>> Begin
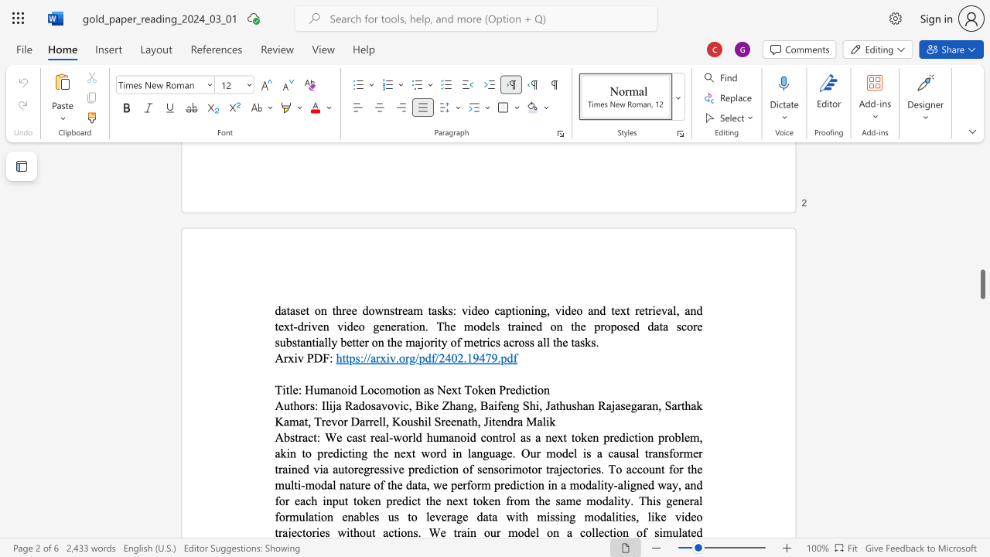  I want to click on the scrollbar on the side, so click(982, 192).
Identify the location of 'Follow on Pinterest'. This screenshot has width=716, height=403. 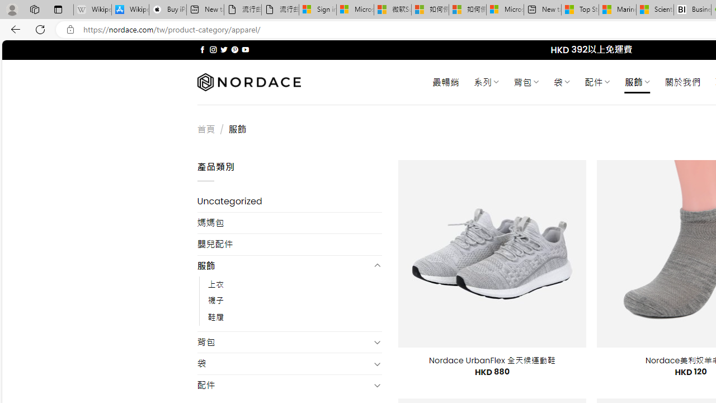
(234, 49).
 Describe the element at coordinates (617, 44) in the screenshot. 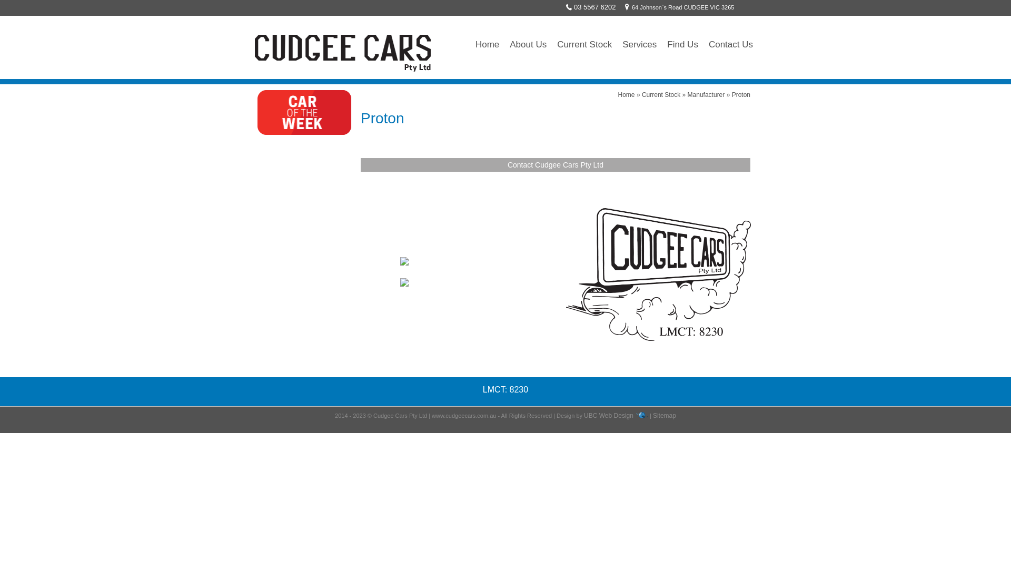

I see `'Services'` at that location.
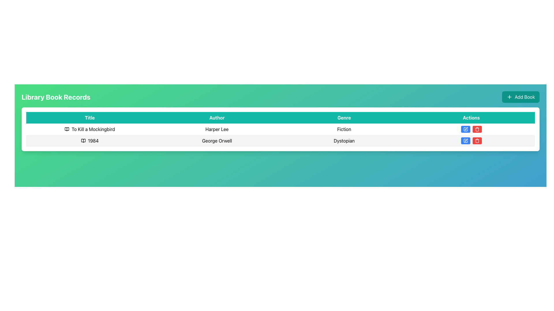  What do you see at coordinates (217, 141) in the screenshot?
I see `the text label displaying 'George Orwell' from its position in the 'Author' column of the book details table` at bounding box center [217, 141].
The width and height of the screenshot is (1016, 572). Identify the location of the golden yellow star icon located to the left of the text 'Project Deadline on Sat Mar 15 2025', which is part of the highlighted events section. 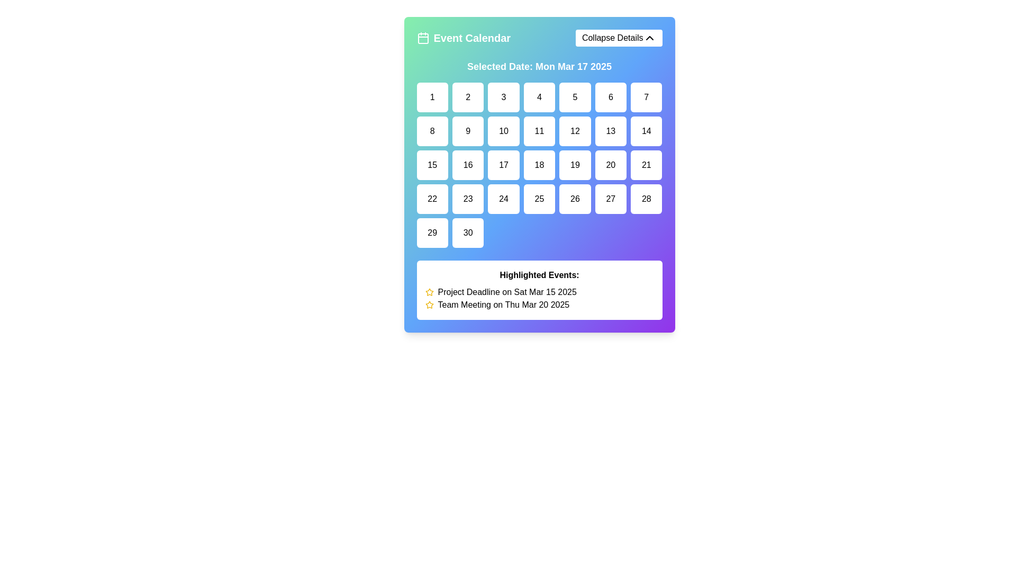
(429, 292).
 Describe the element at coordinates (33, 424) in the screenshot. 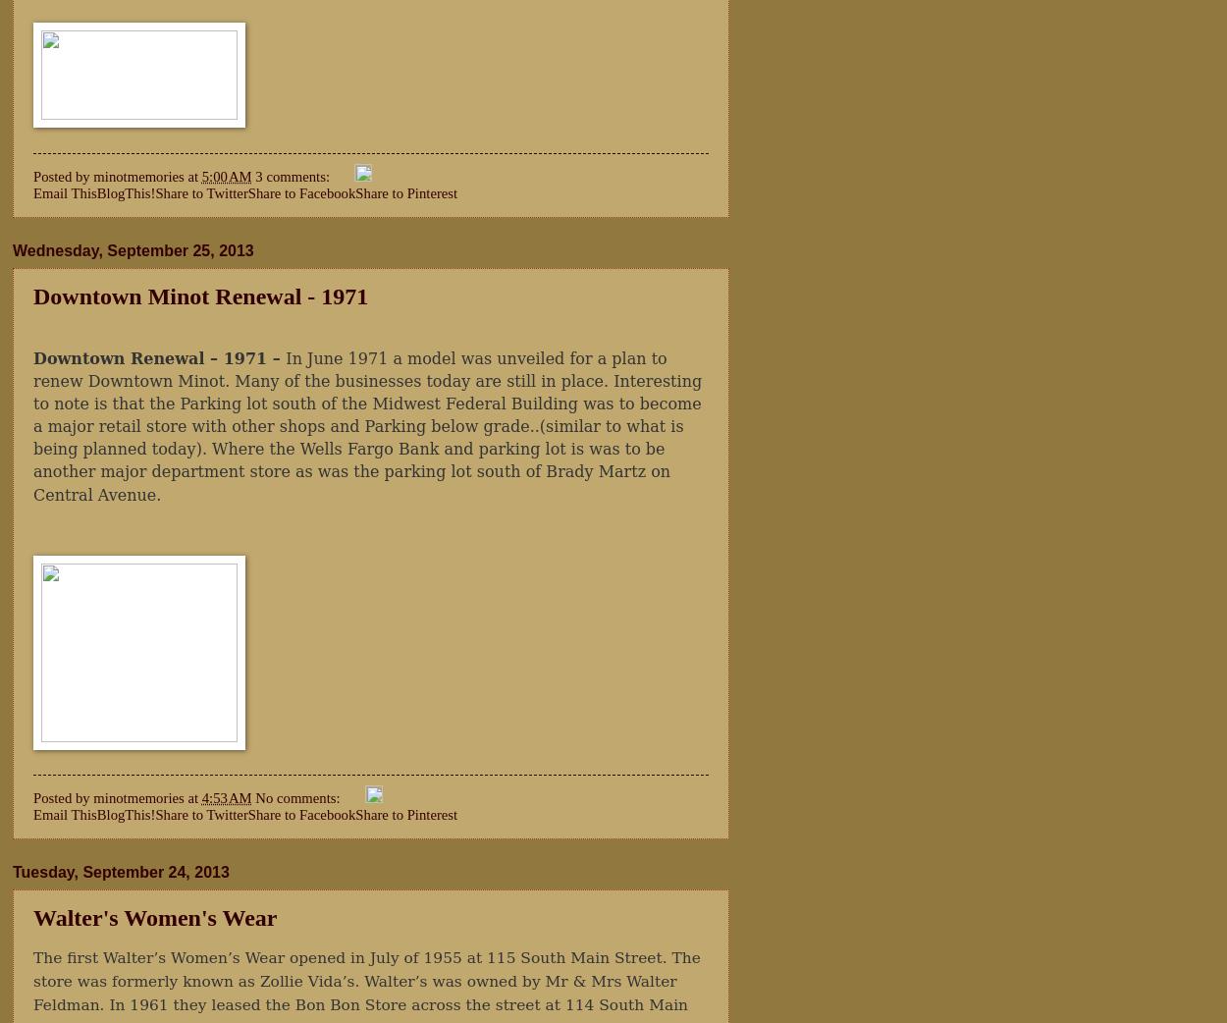

I see `'In June 1971 a model was unveiled for a plan to
renew Downtown Minot. Many of the businesses today are still in place.
Interesting to note is that the Parking lot south of the Midwest Federal
Building was to become a major retail store with other shops and Parking below
grade..(similar to what is being planned today). Where the Wells Fargo Bank and
parking lot is was to be another major department store as was the parking lot
south of Brady Martz on Central Avenue.'` at that location.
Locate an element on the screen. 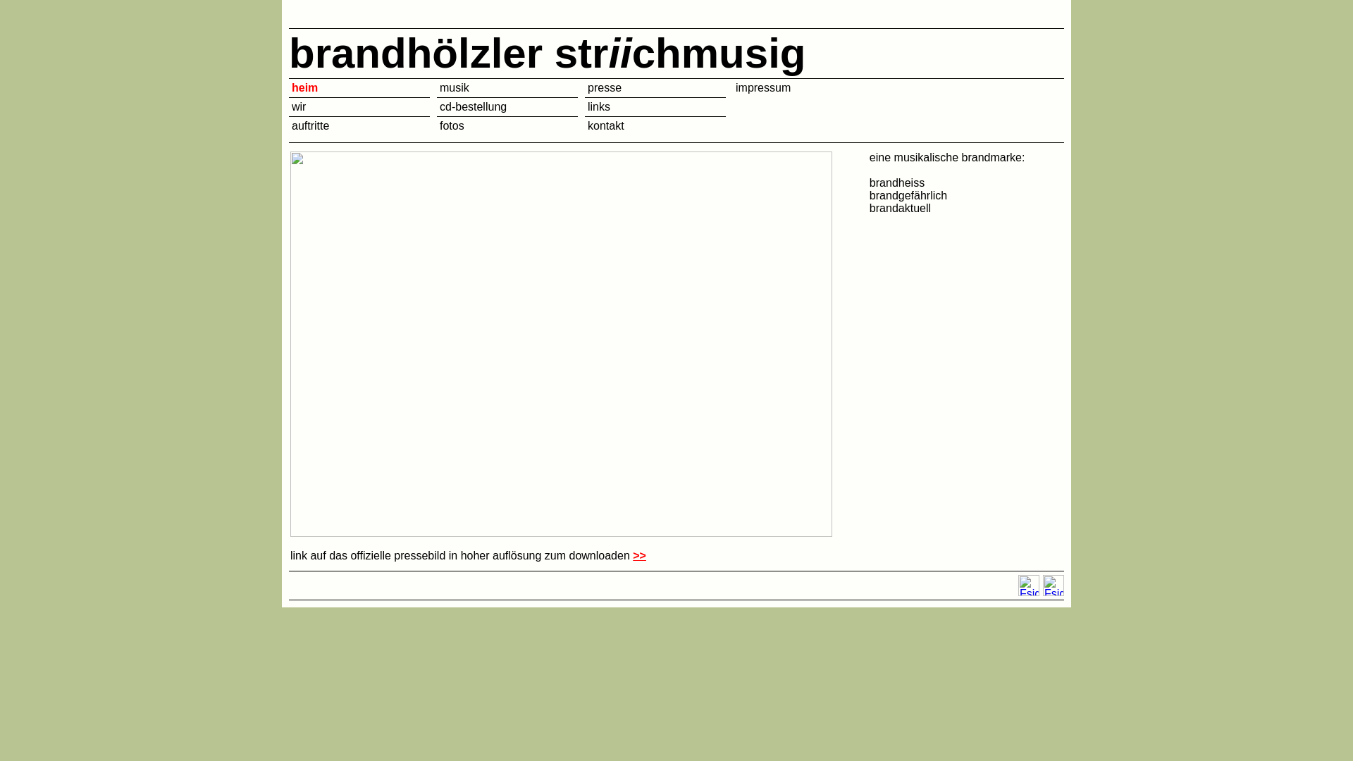 The height and width of the screenshot is (761, 1353). 'fotos' is located at coordinates (439, 125).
>> End
Please duplicate the stretch of the data above from the line that contains "Describe the element at coordinates (33, 424)" through the line that contains "Building was to", with both of those lines included, and leave the pictures out of your answer.

◆ Solution to this task ◆
 Describe the element at coordinates (33, 424) in the screenshot. 

I see `'In June 1971 a model was unveiled for a plan to
renew Downtown Minot. Many of the businesses today are still in place.
Interesting to note is that the Parking lot south of the Midwest Federal
Building was to become a major retail store with other shops and Parking below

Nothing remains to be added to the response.